Survivor România 2020  is the first season of Survivor România, a Romanian television series based on the popular reality game show Survivor. The season featured 20 contestants divided into two tribes: "Faimoșii", composed of ten high-achievers who excelled in their fields, and "Războinicii", composed of ten everyday Romanians. The season premiered on 18 January 2020, and concluded on 30 May 2020, where Elena Ionescu was named the winner over Emanuel Neagu, Iancu Sterp and Lola Crudu, winning the grand prize of 250.000 lei and title of Sole Survivor. It was the first season to air on Kanal D and be hosted by Dan Cruceru, and was filmed in La Romana, Dominican Republic from January  to May 2020.

Contestants
Faimoșii tribe include a former elite gymnast, Asiana Peng, a former FCSB player, Mihai Onicaș and a professional boxer, Cezar Juratoni.

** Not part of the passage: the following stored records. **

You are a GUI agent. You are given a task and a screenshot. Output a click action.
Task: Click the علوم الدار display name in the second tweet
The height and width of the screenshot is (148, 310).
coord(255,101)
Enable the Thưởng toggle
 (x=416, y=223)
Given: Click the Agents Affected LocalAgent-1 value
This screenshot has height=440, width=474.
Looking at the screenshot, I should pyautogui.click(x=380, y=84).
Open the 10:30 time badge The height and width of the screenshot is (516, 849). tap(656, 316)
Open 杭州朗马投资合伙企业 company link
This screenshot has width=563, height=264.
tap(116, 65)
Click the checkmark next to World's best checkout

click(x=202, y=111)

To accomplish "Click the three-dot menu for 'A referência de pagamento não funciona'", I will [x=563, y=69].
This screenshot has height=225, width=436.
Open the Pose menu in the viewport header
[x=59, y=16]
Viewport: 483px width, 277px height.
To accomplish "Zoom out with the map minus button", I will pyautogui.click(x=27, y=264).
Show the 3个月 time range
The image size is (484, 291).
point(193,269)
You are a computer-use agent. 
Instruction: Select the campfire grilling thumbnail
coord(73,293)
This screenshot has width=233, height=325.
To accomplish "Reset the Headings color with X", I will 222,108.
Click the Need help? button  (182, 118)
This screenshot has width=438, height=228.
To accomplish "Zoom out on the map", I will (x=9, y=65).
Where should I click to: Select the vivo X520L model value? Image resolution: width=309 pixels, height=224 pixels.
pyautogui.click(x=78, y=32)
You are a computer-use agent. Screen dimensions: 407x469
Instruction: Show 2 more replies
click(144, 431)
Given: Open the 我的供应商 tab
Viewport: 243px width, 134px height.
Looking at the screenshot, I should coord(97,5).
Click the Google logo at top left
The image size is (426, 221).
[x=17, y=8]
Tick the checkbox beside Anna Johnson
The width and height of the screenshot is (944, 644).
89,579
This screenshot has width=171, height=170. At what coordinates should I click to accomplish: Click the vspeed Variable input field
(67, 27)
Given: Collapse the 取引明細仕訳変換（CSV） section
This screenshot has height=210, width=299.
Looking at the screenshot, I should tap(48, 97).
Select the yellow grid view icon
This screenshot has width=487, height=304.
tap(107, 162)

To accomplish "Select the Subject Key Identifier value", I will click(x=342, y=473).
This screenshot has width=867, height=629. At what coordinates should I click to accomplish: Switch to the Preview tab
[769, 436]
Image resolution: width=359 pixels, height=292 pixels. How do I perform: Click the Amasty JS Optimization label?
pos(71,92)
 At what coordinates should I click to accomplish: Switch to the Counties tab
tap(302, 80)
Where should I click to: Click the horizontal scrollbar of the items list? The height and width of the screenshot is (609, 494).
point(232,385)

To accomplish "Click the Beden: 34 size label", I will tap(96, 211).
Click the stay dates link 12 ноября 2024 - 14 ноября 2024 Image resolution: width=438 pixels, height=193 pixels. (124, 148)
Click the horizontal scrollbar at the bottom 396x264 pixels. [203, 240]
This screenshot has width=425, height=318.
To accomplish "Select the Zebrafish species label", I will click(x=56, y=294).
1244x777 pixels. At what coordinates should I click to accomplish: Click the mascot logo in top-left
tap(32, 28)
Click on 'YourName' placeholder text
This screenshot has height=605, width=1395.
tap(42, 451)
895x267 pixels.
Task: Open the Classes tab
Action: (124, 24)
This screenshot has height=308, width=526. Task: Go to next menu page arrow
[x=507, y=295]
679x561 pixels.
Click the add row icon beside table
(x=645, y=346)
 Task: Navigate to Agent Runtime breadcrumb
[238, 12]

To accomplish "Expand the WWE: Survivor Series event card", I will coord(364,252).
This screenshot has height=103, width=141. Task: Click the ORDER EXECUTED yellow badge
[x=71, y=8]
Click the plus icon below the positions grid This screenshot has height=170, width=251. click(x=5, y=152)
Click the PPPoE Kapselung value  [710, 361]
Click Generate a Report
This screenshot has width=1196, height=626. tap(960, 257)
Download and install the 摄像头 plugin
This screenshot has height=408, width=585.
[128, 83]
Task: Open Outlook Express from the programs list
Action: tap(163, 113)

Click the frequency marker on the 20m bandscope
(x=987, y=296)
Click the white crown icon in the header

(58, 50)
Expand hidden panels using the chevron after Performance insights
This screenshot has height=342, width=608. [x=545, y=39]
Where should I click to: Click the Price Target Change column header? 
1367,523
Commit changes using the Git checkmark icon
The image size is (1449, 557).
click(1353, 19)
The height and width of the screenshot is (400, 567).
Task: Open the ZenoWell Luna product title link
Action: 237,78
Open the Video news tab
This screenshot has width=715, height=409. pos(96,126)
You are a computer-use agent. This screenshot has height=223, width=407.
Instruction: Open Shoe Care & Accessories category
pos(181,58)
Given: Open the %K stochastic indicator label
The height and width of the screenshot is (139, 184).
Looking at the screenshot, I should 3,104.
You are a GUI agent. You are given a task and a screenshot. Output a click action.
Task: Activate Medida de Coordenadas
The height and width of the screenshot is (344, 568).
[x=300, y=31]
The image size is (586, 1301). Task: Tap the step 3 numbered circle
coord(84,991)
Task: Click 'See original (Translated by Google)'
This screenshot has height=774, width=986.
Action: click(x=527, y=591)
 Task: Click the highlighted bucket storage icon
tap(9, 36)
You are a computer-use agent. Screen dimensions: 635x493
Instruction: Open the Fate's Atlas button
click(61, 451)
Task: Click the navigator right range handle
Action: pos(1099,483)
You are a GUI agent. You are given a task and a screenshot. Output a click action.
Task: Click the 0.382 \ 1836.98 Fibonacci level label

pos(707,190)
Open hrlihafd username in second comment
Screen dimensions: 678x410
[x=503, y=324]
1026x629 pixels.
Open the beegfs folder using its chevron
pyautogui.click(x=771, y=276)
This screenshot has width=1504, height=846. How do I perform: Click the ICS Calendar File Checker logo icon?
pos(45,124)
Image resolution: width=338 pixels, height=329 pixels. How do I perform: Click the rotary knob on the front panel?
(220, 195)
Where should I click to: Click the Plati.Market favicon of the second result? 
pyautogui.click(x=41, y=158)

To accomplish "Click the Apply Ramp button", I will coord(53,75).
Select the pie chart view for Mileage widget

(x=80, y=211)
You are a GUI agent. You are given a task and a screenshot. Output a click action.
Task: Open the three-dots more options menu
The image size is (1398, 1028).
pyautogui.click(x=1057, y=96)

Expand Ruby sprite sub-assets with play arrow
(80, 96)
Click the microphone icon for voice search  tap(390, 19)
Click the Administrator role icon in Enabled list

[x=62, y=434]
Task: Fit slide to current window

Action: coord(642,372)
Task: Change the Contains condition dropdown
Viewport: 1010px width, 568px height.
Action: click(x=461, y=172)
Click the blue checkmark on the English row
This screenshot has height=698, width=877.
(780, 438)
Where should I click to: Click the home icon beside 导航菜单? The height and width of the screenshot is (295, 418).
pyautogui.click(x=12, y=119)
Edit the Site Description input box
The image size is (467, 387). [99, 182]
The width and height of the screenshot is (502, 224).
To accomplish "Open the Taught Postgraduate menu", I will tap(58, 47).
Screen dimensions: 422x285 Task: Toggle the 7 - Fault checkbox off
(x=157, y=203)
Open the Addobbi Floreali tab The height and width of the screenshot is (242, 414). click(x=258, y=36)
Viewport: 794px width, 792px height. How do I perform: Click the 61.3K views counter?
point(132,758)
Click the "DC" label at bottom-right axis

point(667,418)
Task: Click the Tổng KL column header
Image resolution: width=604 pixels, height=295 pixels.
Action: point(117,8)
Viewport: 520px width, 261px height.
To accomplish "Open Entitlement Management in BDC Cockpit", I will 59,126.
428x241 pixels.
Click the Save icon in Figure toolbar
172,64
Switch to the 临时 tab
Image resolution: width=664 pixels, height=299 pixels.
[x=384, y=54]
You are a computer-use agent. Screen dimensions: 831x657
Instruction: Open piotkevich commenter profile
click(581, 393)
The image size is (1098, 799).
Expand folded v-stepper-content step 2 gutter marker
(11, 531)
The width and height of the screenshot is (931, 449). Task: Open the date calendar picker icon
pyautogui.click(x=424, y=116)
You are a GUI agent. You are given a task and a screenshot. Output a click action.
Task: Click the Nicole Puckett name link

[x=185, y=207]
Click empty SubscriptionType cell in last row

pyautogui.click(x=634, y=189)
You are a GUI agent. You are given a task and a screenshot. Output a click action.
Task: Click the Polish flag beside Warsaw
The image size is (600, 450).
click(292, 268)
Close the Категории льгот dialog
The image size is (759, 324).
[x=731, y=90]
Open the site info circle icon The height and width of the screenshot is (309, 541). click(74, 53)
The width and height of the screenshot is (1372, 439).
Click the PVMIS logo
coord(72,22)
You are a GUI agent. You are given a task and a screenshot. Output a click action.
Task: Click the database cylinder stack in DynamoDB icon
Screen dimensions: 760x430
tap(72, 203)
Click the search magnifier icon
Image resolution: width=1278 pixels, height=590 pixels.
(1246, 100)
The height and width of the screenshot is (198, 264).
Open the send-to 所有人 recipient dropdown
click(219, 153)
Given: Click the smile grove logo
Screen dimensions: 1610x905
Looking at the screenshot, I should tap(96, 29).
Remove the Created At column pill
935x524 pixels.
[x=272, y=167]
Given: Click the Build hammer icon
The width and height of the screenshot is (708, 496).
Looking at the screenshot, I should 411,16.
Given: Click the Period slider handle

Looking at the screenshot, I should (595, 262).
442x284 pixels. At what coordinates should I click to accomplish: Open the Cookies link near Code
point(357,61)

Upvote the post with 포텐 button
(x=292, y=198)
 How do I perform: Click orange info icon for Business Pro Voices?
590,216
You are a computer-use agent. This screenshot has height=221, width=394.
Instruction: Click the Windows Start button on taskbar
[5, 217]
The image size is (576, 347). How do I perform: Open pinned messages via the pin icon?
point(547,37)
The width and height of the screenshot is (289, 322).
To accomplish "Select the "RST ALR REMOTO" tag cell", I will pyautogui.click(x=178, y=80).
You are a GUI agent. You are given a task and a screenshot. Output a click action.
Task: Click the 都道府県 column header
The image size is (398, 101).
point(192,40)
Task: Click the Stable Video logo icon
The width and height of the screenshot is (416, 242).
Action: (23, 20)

Războinicii tribe include Ultimul trib contestant, Lola Crudu, Îmi place dansul finalist, Emanuel Neagu, Vocea României, X Factor România and Ninja Warrior România contestant, Andrei Ciobanu and Insula Iubirii tempter, Andi Constantin. Ioana Filimon, Miss Romania 2016 was originally cast but she dropped out before the game began due to a medical emergency. Filimon was replaced by former Mandinga member, Elena Ionescu.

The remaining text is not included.